銅メダルかメダルなしか

  • 2012年08月09日 17:45 visibility62
■ さい配で負けたわけではない
 後半20分、ペラルタのシュートをキャッチしたGK権田修一(FC東京)からボランチの扇原貴宏(C大阪)に渡されたボールを狙っていたのはR・ヒメネスだった。あわてて持ち直したところを、FWペラルタが引っかけた。そしてペラルタのシュートがゴール左に突き刺さった。

 1点をリードすると、メキシコは自陣に引いて守備ブロックをつくったが、前線の2、3人には日本の守備ラインとボランチのところにプレッシャーをかけ続けるよう指示した。それが終盤になってからの日本の反撃をやりにくくさせ、逆にカウンターから1点を追加する力になった。

 関塚監督がテナ監督にさい配で負けたわけではない。コンディションは悪くはないと自信を持って送り出したチームが全体として「動きが重かった」という状態、そして後半なかばまで、とにかく1−1の同点だったという状況が、関塚監督の選手交代を遅らせ、結果として相手の戦略にはまる形となってしまったのだ。
■ 銅メダルかメダルなしか
 さて、3位決定戦に回る日本だが、相手が韓国ということで、モチベーションを新たにして臨んでくれるのではないか。

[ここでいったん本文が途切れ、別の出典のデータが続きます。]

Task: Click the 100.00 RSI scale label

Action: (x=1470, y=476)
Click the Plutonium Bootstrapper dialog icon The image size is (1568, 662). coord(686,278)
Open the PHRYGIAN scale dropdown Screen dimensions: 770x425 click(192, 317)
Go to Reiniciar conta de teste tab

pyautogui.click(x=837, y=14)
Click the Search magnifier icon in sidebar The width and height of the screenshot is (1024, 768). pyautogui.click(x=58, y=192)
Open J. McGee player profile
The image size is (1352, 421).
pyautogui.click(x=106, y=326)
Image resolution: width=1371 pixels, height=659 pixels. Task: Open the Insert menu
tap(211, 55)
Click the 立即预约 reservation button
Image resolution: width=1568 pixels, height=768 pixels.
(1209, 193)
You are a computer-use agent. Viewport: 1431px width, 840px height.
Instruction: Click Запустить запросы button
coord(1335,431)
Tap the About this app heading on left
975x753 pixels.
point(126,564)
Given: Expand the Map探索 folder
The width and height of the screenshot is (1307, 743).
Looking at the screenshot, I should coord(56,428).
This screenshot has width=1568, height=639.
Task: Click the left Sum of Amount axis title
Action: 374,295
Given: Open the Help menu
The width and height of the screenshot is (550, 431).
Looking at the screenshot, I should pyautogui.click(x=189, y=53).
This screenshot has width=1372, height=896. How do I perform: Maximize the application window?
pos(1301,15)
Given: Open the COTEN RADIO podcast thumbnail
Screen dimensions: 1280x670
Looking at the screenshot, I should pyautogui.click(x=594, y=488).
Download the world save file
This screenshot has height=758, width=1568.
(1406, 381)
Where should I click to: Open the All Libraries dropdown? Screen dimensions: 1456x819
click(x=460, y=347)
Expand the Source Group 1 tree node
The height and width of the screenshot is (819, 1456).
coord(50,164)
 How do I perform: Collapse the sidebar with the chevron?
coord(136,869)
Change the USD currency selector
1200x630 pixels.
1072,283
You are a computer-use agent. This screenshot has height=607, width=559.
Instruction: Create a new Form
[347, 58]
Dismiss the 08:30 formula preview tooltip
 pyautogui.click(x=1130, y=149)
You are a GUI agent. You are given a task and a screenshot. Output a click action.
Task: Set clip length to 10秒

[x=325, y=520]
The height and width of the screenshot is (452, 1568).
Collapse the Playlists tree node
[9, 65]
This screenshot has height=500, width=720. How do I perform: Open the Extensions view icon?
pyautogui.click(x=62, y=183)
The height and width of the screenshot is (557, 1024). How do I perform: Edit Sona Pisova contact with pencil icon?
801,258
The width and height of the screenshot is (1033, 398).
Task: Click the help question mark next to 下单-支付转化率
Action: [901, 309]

「試合が終わった直後、選手たちは落胆していたが、もう1試合あるので、そこに向けてメンタルとフィジカルの両面でコンディションを整え、みんなで戦っていきたい」と、関塚監督は言葉を結んだ。

「敗退」と報じたメディアもあるかもしれないが、負けて終わったわけではない。まだ価値ある試合は続く。五輪の準決勝敗戦は、銅メダルかメダルなしか、大きな違いが生まれる試合。ただの「3位決定戦」ではないのだ。

 あと90分間戦えば、準備期間からちょうど1カ月間になったこの長い戦いも終わる。そして2010年秋にアジア大会(中国・広州)を目指してスタートしたチームは、そこで歴史を閉じる。五輪に入って見せた攻守一体の見事なサッカー、前線からの守備をベースにした戦いと、それをやり抜くことでつかんだ自信をもういちど実現し、23歳以下で参加するようになって初めての五輪のメダルを日本に持ち帰ってほしいと思う。